··· THE INPUT ···

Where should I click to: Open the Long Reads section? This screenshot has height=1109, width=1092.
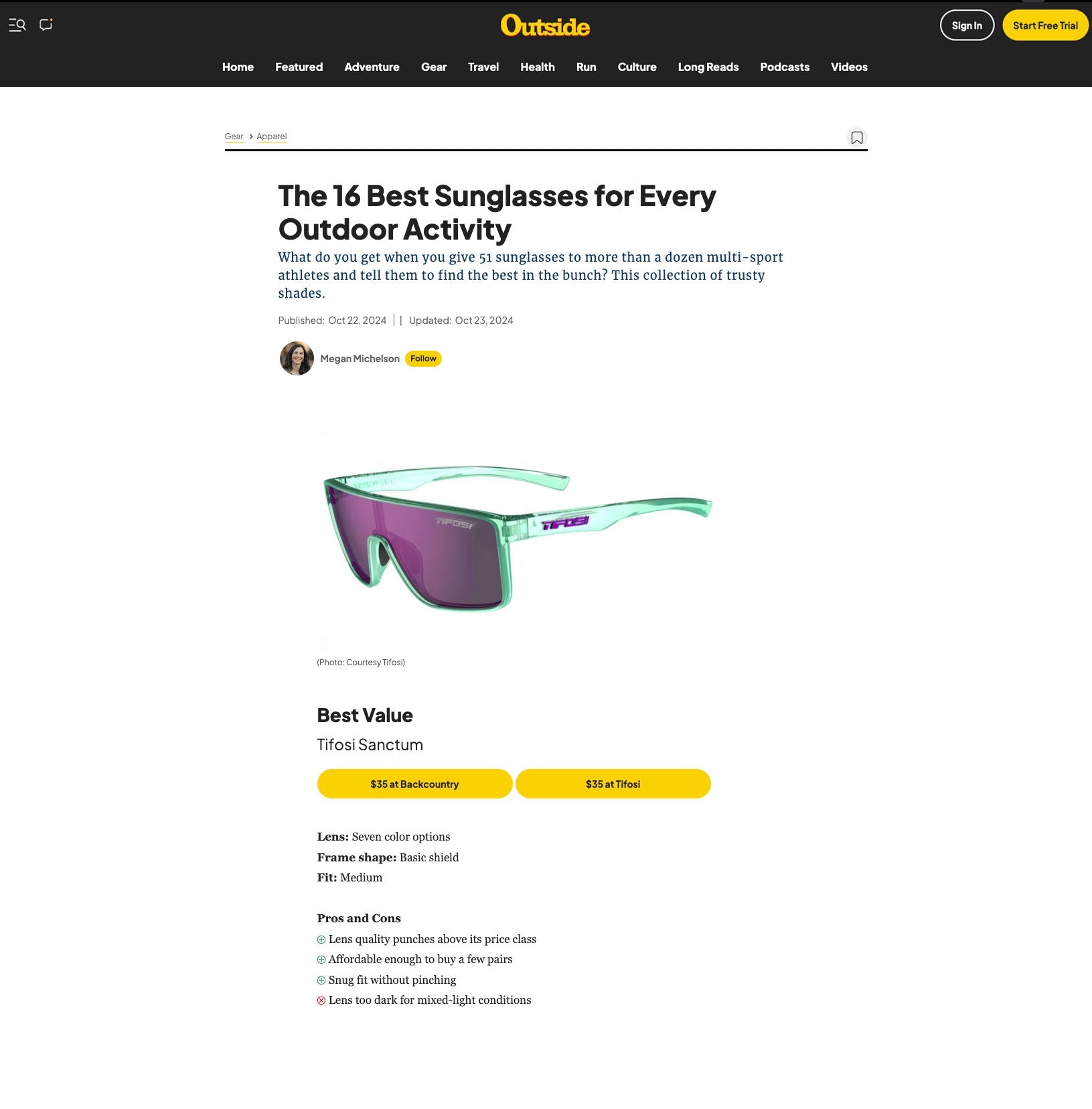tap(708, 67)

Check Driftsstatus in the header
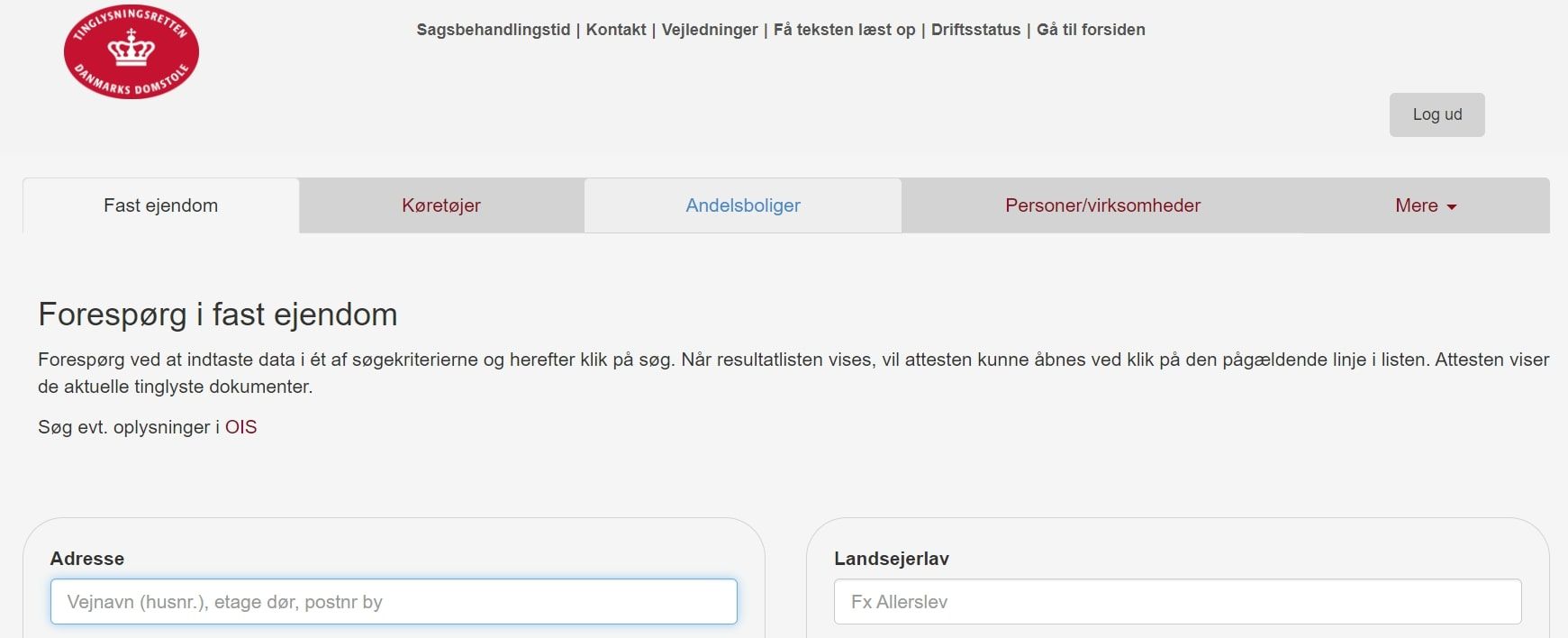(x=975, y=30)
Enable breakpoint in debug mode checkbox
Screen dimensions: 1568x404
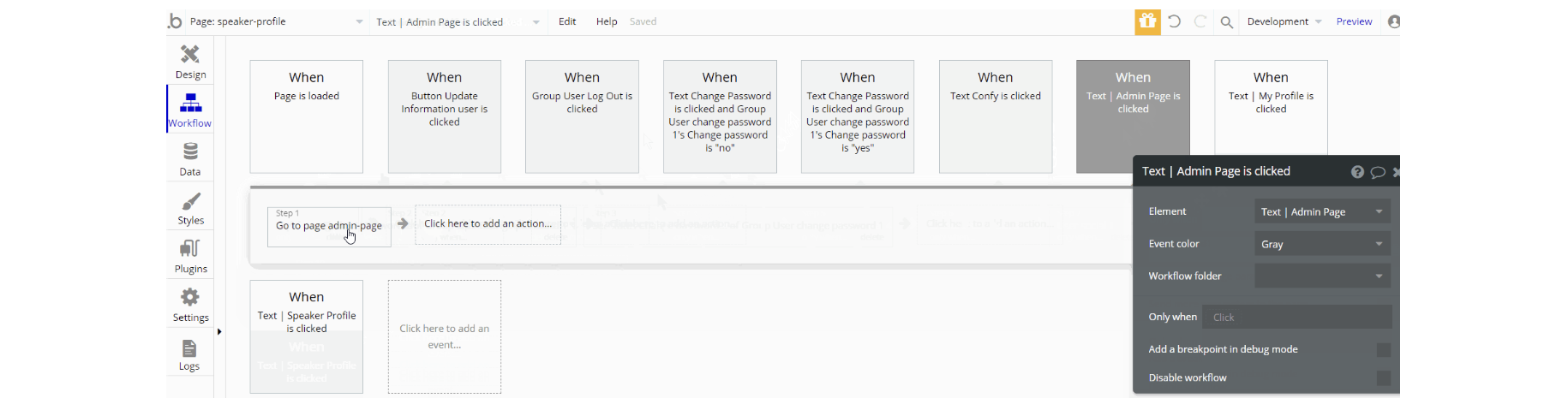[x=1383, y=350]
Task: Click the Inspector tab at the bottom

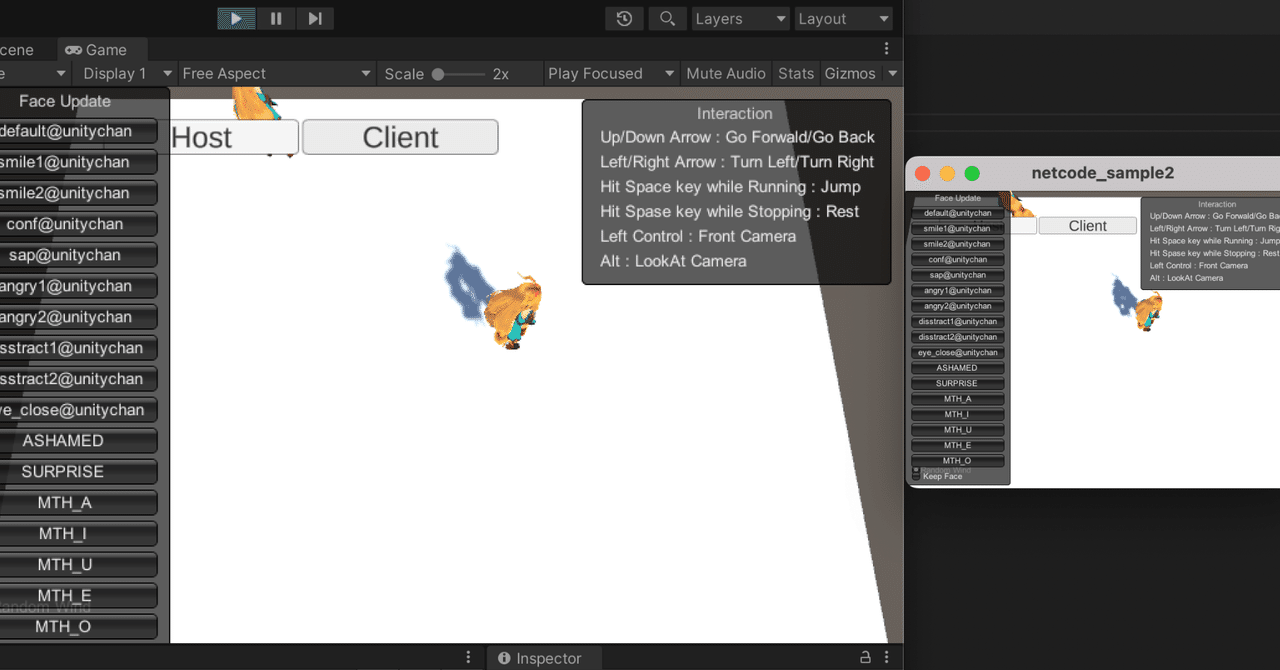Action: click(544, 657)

···

WORK INSTRUCTION:
Without including any pictures, output each entry above exactly as it appears.

ANSWER BOX:
Where should I click to: Open the Long Reads section? This screenshot has height=1109, width=1092.
tap(708, 67)

Check Driftsstatus in the header
(x=975, y=30)
Enable breakpoint in debug mode checkbox
Screen dimensions: 1568x404
[x=1383, y=350]
Task: Click the Inspector tab at the bottom

Action: click(544, 657)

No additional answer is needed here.